Every morning when you wake up it is still dark. The dawn is only just starting to creep in and kick the millions of stars from the pitch black sky, and the roosters have been singing their chorus outside your hut for what feels like hours now.
You unstick the thick mosquito net from the side of your bed and roll out from the sunken middle of your mattress.
It’s time for another day.
You walk outside to the edges of the cornfield to brush your teeth, and the low hills lining the horizon are still blue with dawn. The sky fluctuates between purples and blues and even peaches and greens closer to where the pulsing sun is slowly dragging itself into the sky.
The sun here is bigger than any you have ever seen, but that also comes as a result of living so close to the equator. It is thick and red in this early morning as it gets ready for another day of the dry heat and deep colds that come along with the winter months
The fields are all dry right now. It has been months since the rainy season and it is nearing the end of the harvest season. Nearly all the maize has been collected, and the corn cobs dry in a giant cache nearby. The maize has been pounded, and the resulting powder is cooked into nshima to make up the staple food for lunches and dinners day in and day out.

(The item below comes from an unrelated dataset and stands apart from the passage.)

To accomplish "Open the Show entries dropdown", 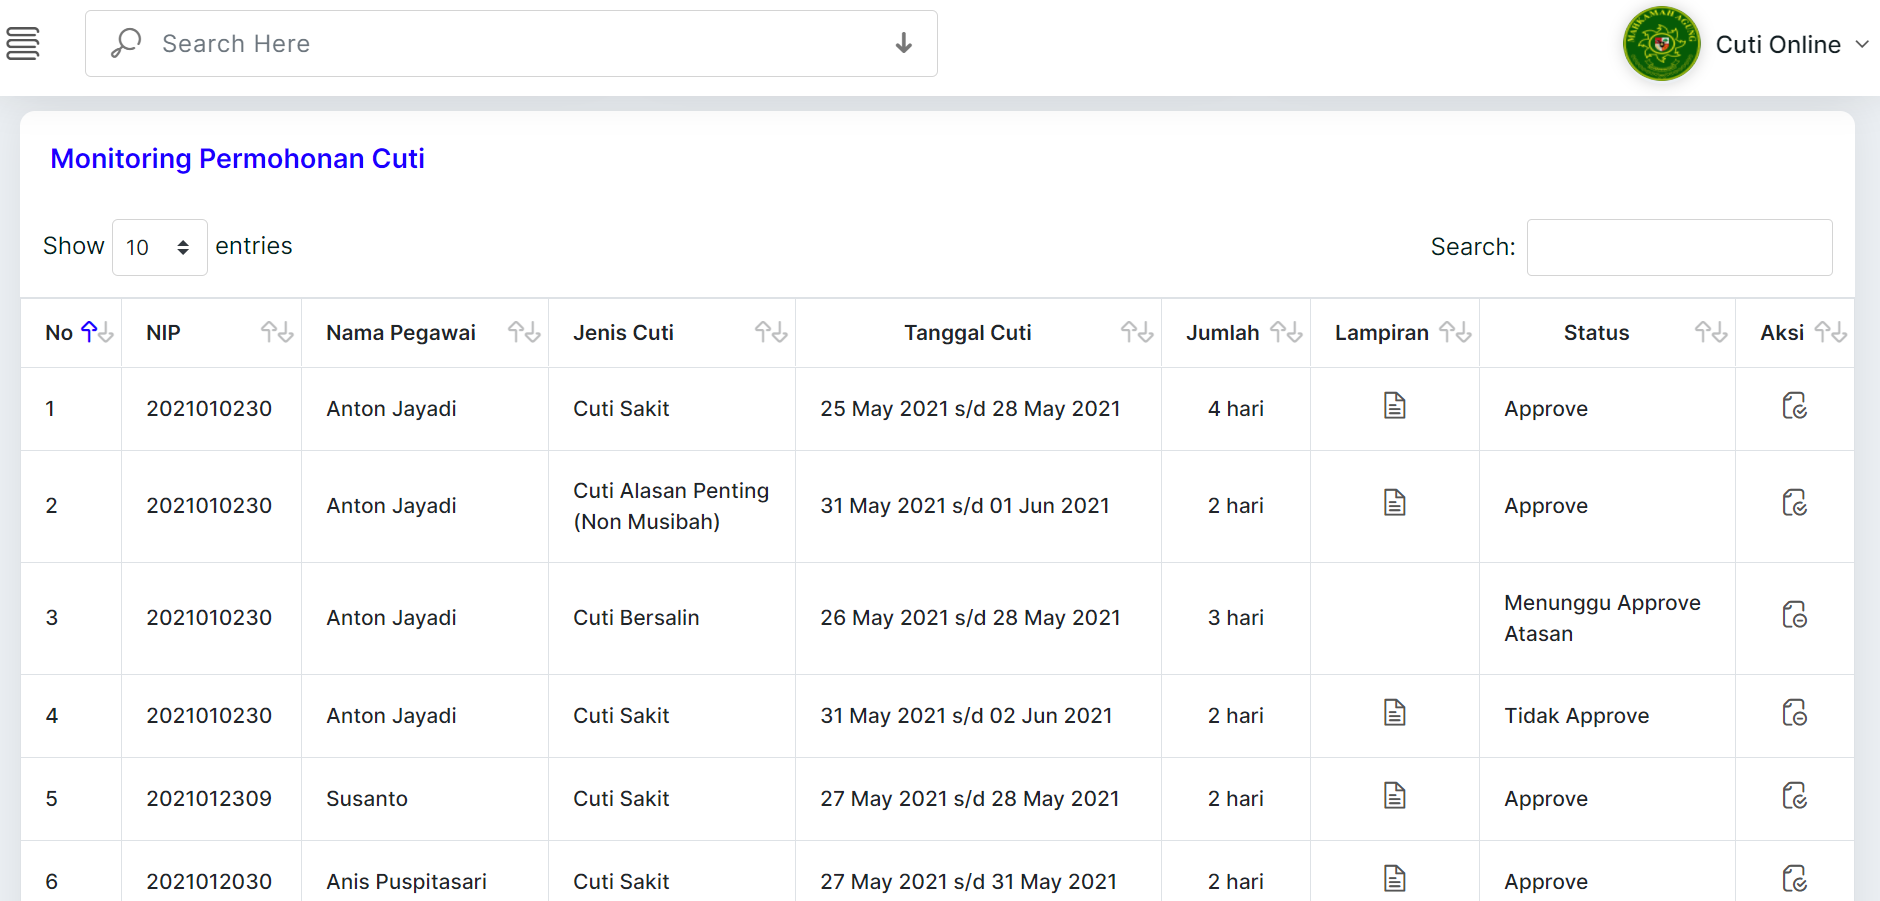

But a day can turn from so good, so pleasant and nice, to bad so fast. You put your hand out on the door of your hut and a bee stings you. And you get asked to come into Lusaka, into the medical office, because you are allergic to bee stings and they want to make sure you are really okay. Even though you know you are okay already.
And it’s good they are taking care of you, but by 17:00 when you have spent the entire day sitting around the office, being proded and lectured on how to deal with this in the future, and you have been sitting around for hours, waiting for someone, anyone, to take you back you your village, you are simply fed up and frustrated.
You have been here for days and it already feels like months. Every day, all day, is scheduled. Government issued pamphlets and assignments and even friends. And all you want is to be settled. Without someone telling you where to be and what to be doing twenty four hours, every day. Without people watching what you do all the time. Without all the pressures to learn a new language, culture, group of friends. And it all becomes unbearably annoying at times.
But then you get out of the car at your host family’s compound. And the sun is setting behind the swiftly blue-ing hills. And it is deep orange like the morning, and it is still even bigger and grander than any you have ever seen.
And soon the stars will come out: more than you had ever imagined existed.
And your host sisters run up to greet you, “muli bwangi” with their big smiles and questions about your day. And suddenly things feel so much more right again. Things feel more settled.
And, you think to yourself, this is it. This is real life.